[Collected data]
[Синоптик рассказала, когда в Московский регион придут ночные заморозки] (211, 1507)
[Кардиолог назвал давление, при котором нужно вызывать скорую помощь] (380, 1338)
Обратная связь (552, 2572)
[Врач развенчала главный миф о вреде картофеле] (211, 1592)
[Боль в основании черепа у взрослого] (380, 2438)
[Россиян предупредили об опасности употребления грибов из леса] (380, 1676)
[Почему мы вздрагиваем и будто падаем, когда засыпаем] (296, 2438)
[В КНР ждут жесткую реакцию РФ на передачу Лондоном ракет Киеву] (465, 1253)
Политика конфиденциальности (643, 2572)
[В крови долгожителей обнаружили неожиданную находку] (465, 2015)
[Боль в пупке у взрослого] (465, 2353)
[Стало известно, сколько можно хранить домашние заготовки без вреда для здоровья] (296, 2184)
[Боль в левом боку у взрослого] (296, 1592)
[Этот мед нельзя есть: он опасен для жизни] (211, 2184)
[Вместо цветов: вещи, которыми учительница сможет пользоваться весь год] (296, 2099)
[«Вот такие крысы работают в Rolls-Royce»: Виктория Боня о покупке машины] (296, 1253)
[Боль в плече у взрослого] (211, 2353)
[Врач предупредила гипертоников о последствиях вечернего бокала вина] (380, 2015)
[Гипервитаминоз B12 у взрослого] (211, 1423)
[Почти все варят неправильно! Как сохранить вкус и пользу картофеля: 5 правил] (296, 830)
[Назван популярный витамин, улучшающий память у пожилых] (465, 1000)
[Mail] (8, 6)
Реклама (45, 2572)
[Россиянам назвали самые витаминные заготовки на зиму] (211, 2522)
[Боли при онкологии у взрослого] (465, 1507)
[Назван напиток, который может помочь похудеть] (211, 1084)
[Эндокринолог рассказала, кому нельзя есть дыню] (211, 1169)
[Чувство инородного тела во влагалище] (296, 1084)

▶ WORK ORDER: Return every line holding the word "есть" from the records.

▶ ANSWER TO THIS PROBLEM:
[Этот мед нельзя есть: он опасен для жизни] (211, 2184)
[Эндокринолог рассказала, кому нельзя есть дыню] (211, 1169)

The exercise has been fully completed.